**INSTRUCTIONS FOR THE TASK**
From the data below, copy out every line in which the word "agent" occurs.
*** Opening SUPPLIED INFORMATION ***
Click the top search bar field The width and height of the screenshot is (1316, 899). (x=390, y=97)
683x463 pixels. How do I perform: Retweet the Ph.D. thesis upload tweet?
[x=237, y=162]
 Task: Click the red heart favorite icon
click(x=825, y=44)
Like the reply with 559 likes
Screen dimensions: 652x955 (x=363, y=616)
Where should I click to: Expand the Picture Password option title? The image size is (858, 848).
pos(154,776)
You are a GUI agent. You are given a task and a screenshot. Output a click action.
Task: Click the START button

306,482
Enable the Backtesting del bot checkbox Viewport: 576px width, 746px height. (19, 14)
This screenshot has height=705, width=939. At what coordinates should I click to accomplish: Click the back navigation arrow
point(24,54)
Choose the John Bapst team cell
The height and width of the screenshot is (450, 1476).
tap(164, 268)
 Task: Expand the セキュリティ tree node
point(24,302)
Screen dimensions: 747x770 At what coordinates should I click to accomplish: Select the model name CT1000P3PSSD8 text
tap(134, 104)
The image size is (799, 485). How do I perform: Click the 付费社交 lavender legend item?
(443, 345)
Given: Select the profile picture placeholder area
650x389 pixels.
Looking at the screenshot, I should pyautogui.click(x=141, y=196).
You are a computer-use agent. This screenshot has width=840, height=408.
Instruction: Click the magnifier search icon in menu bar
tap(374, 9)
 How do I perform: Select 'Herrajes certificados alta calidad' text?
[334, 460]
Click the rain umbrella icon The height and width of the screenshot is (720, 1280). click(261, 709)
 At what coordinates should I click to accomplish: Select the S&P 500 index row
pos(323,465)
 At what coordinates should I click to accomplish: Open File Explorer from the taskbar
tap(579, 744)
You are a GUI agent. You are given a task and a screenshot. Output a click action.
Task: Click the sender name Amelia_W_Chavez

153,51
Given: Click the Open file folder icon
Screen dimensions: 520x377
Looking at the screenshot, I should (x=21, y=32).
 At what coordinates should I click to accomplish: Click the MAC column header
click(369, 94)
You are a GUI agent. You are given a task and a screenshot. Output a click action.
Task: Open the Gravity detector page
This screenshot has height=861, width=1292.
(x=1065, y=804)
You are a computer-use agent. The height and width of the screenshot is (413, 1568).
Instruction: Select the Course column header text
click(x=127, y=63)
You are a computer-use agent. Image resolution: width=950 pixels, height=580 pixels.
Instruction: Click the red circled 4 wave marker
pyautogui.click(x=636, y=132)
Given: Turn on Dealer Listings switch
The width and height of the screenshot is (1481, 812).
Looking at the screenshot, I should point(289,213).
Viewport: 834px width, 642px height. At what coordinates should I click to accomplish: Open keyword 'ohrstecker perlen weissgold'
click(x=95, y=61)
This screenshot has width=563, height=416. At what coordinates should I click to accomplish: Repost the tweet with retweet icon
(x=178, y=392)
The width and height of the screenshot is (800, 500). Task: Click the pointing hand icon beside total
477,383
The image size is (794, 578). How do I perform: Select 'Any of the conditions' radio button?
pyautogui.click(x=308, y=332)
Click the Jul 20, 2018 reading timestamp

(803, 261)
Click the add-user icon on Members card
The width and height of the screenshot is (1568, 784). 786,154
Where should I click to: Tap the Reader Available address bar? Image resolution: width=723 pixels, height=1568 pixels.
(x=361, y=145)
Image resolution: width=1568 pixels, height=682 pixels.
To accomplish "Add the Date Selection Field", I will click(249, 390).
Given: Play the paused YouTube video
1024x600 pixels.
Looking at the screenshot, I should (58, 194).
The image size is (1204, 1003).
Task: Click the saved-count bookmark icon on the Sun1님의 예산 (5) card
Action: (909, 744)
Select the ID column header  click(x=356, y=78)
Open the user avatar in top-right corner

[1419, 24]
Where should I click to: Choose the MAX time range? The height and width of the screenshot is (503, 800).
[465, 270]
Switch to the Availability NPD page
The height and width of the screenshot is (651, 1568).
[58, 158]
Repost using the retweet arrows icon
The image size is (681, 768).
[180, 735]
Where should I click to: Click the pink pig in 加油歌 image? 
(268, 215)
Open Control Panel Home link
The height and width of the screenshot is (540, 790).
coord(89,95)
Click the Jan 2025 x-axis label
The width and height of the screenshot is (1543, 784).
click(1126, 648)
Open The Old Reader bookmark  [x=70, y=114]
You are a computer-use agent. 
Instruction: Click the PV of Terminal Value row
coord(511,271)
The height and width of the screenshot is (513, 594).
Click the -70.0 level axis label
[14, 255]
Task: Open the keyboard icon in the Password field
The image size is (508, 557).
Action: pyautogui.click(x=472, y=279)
*** Closing SUPPLIED INFORMATION ***
**PROBLEM SOLUTION**
You are a GUI agent. You are given a task and a screenshot. Output a click action.
You are a computer-use agent. This screenshot has width=840, height=408.
You are a GUI agent. You are given a task and a screenshot. Output a click action.
You are a GUI agent. You are given a task and a screenshot. Output a click action.
You are a computer-use agent. The height and width of the screenshot is (413, 1568).
You are a computer-use agent. Image resolution: width=950 pixels, height=580 pixels.
You are a computer-use agent. 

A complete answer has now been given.